CatsLoveJazz
CatsLoveJazz

Reputation: 869

Explanation of packed attribute in C

I was wondering if anyone could offer a more full explanation to the meaning of the packed attribute used in the bitmap example in pset4.

"Our use, incidentally, of the attribute called packed ensures that clang does not try to "word-align" members (whereby the address of each member’s first byte is a multiple of 4), lest we end up with "gaps" in our structs that don’t actually exist on disk."

I do not understand the comment around gaps in our structs. Does this refer to gaps in the memory location between each struct (i.e. one byte between each 3 byte RGB if it was to word-algin)? Why does this matter in for optimization?

typedef uint8_t BYTE;
typedef struct
{
    BYTE  rgbtBlue;
    BYTE  rgbtGreen;
    BYTE  rgbtRed;
} __attribute__((__packed__))
RGBTRIPLE;

Upvotes: 3

Views: 3091

Answers (3)

Steve
Steve

Reputation: 181

Sometimes, the elements of a struct are simply aligned to a 4-byte boundary (or whatever the size of a register is in the CPU) to optimize read/write access to RAM. Often, smaller elements are packed together, but alignment is dictated by a larger type in the struct.

----------------

» Required task 1:
Which members does the RGBTRIPLE struct in the thread on the packed attribute declare?
» Required task 2:
In the listing, swap "venues" for "locations" in the lines starting at the one containing "Click the red badge" and ending at the one containing "Viewport: 598px width, 647px", and give back only those lines.

» Data for this exercise:
----------------

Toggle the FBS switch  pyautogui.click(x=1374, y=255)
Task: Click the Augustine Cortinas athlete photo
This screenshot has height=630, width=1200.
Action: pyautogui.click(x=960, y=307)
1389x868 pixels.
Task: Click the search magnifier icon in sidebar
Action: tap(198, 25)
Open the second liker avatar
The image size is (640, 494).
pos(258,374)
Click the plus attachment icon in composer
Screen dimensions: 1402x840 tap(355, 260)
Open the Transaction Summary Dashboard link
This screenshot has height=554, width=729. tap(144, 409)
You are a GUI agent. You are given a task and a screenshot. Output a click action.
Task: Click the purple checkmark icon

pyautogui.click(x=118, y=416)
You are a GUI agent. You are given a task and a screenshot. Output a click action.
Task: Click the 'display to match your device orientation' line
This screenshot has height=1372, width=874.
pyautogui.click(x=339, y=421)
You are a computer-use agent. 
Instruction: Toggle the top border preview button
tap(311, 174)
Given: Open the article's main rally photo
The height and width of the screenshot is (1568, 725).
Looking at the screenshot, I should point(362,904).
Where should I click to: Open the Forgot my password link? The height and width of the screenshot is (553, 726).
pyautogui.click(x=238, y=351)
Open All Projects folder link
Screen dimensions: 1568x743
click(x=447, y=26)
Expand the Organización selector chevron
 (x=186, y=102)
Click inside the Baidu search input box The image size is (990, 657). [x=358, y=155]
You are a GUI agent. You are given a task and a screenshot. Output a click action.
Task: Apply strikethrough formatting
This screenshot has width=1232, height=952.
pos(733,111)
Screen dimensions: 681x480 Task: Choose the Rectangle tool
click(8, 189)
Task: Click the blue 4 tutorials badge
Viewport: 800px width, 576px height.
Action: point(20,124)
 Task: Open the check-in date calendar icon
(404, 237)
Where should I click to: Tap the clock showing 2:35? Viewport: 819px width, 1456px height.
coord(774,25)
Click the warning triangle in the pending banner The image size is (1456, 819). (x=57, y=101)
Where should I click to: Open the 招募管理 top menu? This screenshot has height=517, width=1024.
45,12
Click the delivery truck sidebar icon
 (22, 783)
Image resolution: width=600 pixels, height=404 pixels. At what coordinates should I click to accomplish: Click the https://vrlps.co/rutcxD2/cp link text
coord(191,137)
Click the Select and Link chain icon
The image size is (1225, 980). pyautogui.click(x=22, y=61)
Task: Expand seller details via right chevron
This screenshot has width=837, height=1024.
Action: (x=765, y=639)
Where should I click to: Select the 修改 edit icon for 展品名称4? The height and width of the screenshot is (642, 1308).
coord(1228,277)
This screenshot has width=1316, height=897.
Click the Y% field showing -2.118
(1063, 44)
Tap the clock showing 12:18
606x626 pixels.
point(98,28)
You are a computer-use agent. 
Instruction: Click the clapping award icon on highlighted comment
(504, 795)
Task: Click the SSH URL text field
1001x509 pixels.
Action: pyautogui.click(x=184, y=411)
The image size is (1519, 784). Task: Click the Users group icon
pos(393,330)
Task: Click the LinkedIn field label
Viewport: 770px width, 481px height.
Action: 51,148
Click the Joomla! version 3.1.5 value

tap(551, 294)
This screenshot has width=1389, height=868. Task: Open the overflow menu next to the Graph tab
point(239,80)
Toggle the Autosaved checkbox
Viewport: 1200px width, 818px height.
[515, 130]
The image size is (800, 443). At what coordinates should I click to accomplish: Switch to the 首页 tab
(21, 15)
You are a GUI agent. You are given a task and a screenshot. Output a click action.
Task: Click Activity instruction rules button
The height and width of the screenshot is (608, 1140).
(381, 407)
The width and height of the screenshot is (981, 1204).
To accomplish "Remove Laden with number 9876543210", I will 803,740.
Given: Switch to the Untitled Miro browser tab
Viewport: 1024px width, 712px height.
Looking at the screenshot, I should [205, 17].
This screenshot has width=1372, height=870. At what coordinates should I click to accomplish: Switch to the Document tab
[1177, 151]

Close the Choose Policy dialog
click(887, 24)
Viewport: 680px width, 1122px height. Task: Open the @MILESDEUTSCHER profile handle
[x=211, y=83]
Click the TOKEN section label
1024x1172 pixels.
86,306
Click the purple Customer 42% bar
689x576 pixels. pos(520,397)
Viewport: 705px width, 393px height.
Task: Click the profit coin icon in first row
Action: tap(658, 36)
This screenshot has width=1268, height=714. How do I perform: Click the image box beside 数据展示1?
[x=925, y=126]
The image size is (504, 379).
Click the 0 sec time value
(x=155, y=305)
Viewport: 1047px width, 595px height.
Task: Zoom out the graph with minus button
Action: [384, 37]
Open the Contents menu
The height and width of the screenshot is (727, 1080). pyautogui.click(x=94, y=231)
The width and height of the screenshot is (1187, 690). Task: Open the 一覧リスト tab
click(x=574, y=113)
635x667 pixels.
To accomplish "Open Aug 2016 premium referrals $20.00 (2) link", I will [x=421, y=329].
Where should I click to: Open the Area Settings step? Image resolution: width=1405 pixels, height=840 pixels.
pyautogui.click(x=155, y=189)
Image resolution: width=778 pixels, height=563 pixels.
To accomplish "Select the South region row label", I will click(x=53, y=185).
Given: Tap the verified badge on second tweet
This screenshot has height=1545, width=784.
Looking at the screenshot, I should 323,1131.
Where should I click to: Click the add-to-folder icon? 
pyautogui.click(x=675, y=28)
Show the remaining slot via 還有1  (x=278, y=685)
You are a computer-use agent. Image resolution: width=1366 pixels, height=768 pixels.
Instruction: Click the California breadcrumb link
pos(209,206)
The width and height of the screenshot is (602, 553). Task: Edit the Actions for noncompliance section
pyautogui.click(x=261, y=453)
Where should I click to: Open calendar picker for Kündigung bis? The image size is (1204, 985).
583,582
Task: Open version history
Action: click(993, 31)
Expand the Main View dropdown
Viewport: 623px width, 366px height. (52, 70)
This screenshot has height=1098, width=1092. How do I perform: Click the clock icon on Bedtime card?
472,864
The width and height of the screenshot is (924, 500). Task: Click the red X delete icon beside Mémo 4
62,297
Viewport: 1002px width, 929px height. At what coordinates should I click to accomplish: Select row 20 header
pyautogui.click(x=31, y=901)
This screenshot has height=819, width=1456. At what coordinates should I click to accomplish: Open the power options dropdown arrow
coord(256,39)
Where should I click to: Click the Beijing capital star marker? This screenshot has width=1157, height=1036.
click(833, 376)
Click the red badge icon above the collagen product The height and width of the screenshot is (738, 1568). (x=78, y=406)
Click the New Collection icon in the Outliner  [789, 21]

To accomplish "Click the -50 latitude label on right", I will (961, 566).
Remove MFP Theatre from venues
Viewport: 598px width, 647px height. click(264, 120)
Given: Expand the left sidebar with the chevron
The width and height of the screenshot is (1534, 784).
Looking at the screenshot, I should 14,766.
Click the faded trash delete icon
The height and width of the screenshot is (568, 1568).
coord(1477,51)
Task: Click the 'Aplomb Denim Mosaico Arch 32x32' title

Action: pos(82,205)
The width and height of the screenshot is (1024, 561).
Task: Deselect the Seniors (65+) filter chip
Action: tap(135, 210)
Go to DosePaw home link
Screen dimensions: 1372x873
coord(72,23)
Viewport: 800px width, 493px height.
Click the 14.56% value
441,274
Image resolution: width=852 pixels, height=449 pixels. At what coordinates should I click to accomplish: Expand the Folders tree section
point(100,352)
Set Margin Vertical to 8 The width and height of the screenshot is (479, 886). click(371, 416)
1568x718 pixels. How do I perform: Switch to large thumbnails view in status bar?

----------------

» Worked answer 1:
rgbtBlue, rgbtGreen, rgbtRed

» Worked answer 2:
Click the red badge icon above the collagen product The height and width of the screenshot is (738, 1568). (x=78, y=406)
Click the New Collection icon in the Outliner  [789, 21]

To accomplish "Click the -50 latitude label on right", I will (961, 566).
Remove MFP Theatre from locations
Viewport: 598px width, 647px height. click(264, 120)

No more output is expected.